One of the central challenges is to amplify the function of molecular machines into mesoscopic and macroscopic dimension to create work. At best this requires organizing the machines so as to be able to harness their motion with a directionality. In this context, molecular self-assembly is one of the key steps. Keeping this in mind we proposed the temporal control over self-assembly processes as modulated by a synthetic molecular robot unit. Further, we dedicated to developing an autonomous robotic action to mimic the natural dissipative system towards designing transient supramolecular nanostructures and materials. The key towards autonomous operation in pH-switchable structures is to

use latent chemical fuels (dormant promoter/deactivator) that form chemical reaction networks, and which can pre-orchestrate pH profiles that develop autonomously after injection of the fuels. The promoter will be the esterase activity on ethyl acetate to produce acid whereas the dormant deactivator will be pH-dependent urease-catalyzed conversion of urea into CO2 and NH3 producing base in the system.
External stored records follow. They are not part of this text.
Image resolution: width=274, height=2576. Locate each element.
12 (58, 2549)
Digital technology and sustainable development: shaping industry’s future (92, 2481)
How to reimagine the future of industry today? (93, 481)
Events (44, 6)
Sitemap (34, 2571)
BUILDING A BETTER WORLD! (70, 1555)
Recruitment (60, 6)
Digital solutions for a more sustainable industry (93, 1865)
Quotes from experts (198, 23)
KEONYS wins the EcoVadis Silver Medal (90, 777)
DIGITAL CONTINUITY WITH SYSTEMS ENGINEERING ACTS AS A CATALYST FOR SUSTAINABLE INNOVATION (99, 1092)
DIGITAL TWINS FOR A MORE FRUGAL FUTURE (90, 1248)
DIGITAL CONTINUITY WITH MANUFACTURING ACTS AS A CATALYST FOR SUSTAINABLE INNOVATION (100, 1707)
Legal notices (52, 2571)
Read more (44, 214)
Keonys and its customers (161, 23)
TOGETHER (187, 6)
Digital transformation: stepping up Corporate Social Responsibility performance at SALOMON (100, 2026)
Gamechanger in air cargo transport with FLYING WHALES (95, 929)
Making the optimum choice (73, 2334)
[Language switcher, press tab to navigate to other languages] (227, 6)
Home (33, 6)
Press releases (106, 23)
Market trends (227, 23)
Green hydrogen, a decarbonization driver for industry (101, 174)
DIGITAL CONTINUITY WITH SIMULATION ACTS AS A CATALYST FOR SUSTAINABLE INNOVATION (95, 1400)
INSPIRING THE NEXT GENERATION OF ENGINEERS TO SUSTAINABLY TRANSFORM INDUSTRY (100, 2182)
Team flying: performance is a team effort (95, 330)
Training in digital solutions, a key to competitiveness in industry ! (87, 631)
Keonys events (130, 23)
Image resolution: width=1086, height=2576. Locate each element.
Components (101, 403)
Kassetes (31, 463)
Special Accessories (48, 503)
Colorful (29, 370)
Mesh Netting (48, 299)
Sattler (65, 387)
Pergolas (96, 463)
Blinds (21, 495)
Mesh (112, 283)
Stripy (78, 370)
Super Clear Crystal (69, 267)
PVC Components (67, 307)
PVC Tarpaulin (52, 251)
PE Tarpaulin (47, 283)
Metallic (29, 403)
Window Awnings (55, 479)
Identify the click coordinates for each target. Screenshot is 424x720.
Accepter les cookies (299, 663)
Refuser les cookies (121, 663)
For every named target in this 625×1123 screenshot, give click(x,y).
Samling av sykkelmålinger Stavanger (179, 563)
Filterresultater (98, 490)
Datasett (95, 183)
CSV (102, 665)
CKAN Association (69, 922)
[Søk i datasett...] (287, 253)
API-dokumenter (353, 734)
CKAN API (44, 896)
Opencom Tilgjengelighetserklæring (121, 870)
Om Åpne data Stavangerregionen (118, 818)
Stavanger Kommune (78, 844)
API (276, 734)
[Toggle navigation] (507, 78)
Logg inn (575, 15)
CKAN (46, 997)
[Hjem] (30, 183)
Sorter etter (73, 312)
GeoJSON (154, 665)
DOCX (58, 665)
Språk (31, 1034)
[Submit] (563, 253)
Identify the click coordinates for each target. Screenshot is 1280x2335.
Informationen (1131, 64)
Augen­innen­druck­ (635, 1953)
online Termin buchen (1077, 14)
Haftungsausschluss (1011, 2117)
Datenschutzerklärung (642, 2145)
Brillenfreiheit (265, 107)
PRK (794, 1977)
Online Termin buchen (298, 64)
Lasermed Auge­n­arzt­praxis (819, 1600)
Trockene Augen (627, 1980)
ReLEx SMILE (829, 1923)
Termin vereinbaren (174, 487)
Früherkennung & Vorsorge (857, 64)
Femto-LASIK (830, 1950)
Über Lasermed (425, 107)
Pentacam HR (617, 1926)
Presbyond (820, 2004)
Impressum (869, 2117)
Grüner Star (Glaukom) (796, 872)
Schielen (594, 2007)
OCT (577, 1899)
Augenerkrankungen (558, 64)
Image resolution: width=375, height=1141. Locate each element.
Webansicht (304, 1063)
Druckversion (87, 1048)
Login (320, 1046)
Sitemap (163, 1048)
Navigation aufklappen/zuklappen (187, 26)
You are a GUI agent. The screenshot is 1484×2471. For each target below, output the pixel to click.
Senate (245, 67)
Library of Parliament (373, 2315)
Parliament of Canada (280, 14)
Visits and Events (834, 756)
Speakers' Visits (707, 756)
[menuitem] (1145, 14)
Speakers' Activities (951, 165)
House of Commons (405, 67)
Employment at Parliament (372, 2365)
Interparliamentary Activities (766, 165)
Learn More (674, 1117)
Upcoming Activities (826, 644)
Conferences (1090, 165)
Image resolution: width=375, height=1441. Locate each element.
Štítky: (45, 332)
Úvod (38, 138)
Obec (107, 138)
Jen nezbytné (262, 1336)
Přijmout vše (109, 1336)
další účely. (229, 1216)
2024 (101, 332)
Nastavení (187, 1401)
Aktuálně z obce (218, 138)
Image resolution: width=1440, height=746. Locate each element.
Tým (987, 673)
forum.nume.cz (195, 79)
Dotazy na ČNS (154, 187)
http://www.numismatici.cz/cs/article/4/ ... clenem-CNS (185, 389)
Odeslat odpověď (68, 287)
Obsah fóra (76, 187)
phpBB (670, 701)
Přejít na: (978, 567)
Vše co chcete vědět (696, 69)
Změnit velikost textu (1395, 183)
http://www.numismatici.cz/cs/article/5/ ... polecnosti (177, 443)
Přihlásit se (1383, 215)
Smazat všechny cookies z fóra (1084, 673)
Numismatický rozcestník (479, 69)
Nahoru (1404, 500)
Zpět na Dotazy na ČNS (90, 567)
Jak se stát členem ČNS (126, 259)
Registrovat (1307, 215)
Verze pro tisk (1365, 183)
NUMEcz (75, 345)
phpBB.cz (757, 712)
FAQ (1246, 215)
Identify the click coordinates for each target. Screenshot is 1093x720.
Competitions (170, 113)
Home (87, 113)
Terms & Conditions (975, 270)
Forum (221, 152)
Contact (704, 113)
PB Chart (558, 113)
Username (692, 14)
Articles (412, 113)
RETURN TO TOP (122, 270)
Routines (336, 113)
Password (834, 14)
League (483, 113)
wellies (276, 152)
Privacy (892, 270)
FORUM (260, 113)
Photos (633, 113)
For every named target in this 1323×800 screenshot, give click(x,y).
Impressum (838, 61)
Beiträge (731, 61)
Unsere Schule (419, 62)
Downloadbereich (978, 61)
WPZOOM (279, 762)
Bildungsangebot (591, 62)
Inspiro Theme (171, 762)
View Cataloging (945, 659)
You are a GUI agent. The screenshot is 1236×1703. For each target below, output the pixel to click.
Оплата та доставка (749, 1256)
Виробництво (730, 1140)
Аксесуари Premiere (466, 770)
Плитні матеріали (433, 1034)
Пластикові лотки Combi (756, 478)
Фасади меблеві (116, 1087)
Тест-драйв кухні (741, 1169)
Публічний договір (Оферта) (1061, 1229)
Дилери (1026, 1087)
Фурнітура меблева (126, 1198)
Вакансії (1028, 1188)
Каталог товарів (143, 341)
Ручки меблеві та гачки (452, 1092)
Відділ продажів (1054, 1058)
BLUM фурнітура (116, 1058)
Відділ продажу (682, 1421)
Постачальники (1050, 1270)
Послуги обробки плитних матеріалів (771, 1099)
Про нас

The autonomous environment changes (pH) allow the robotic bolaamphiphile to organize alternatively into its contracted or extended conformations and thereby, it will allow us to control the transient self-assembly process on demand. In our first approach, we have elaborately studied the feedback controlled enzymatic reaction networks, topology, kinetics and reaction dynamic. Intriguingly, we have observed interesting non-linear networks responses in compartmentalized reaction networks vs free network in solution. The compartmentalized enzyme reaction network into a polymer gel sphere is shown to utilize as the miniaturised factory to generating pH-front guiding the supramolecular self-assembly process and alignment of evolved nanostructures. In the next approach, we intend to apply this enzyme reaction networks into our designed robotic bolaamphiphiles to control the self-assembly and material contraction-expansion studies. The combination of self-assembly, molecular machines and enzyme reaction networks will play a significant role towards future applications in soft robotics, catalysis, medicinal science, systems chemistry and nanotechnology. Therefore, this can offer promising aspects in the development of next generation molecular materials.